The Chancellor has announced that the lifetime allowance will be reduced from £1.25 million to £1 million from April 2016.
This cut will result in savings to the Treasury of £600 million. It is not an unsurprising move (the lifetime allowance has been significantly reduced since its inception in 2006) and will impact upon only 4% of pension savers. However, Osborne did announce that the lifetime allowance will be indexed by CPI from 2018 in a bid to introduce inflation proofing.
Annual allowance remains static
No change has been made to the annual allowance which will remain at £40,000. This announcement was also expected following the Conservative’s criticism of Labour’s proposals to reduce the annual allowance to £30,000, and will no doubt be a popular decision. It remains to be seen how long this will be case following the results of the election on May 7 2015.

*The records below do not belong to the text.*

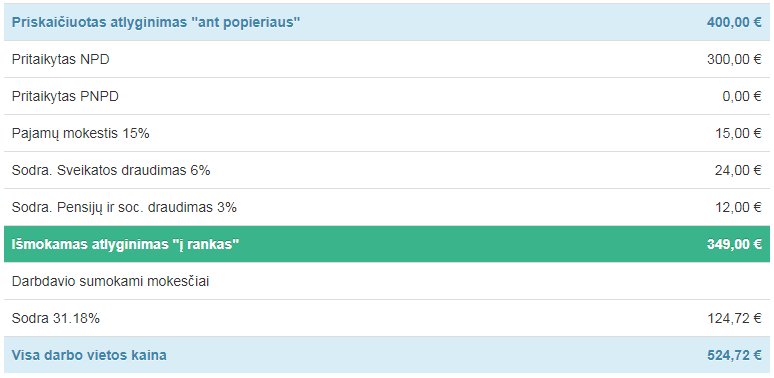Click the Priskaičiuotas atlyginimas "ant popieriaus" header row

point(387,22)
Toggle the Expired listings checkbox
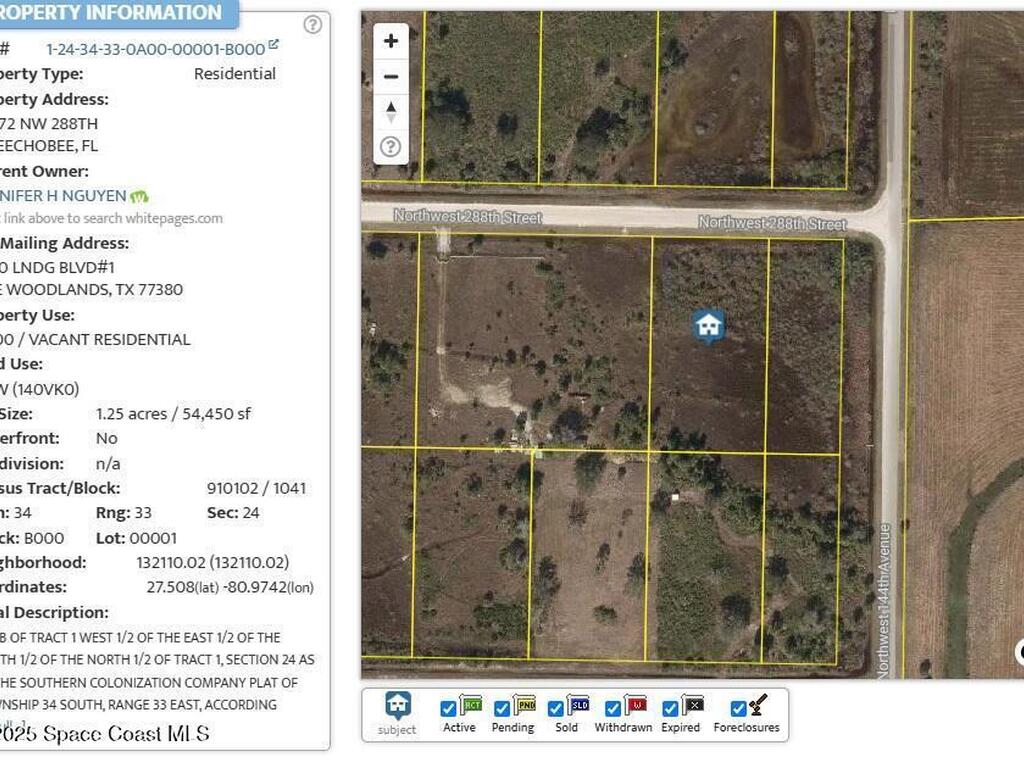The width and height of the screenshot is (1024, 768). (668, 707)
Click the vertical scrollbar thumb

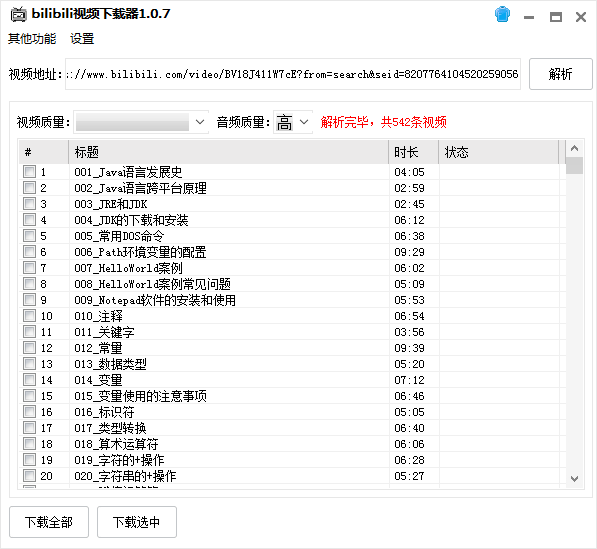tap(575, 166)
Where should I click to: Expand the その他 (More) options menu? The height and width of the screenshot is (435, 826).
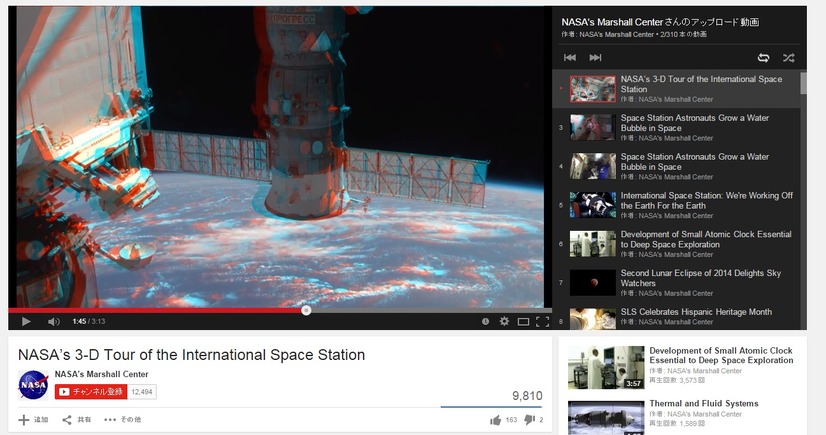[123, 420]
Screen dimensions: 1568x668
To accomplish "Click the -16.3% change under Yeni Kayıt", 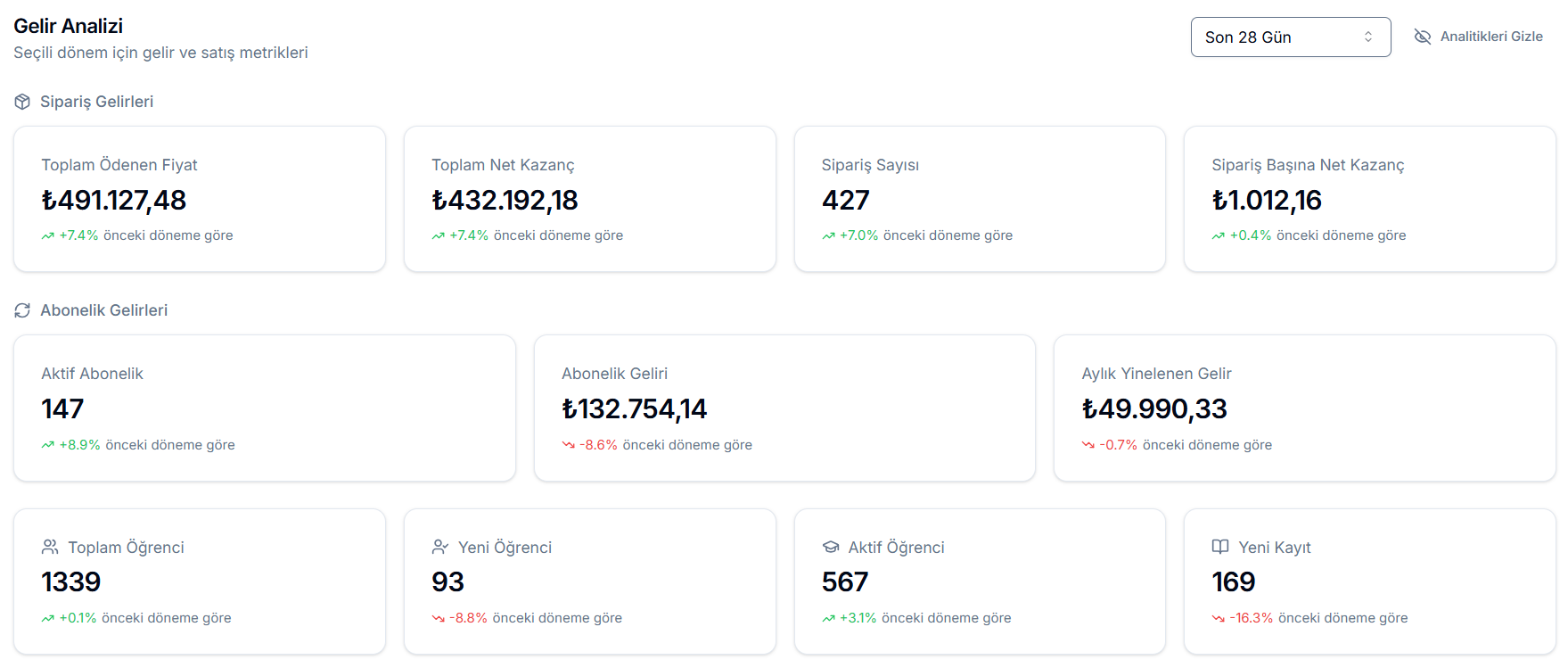I will [x=1252, y=618].
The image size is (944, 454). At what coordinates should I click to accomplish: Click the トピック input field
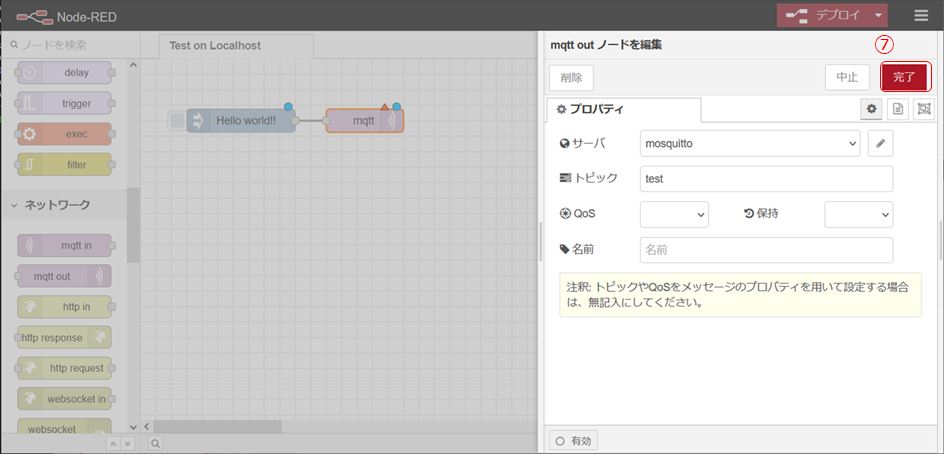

Secondary annuity market – freedoms to be extended
The Chancellor has confirmed that the defined contribution freedoms will be extended to people who have purchased annuities (i.e. existing annuitants will be permitted to sell their income to a third party).
Further, a consultation has been launched on how to create such a market, with the Chancellor inviting views as to how to ensure that individuals are given the right level of advice and guidance. Presently, pensioners who sell their income from their annuity face a tax charge of 55%, whereas under the new regime effective from April 2016, the money can be taken as a lump sum or drawn down over a period of years, and taxed at the individual’s marginal rate.
This flexibility will be welcomed by many annuitants, but it is imperative that satisfactory regulation is put in place otherwise there is a risk that this could result in the next mis-selling scandal if it is abused by fraudsters. As such, the consultation is a positive move but, of course, the devil will be in the detail of how the new regime is to be regulated.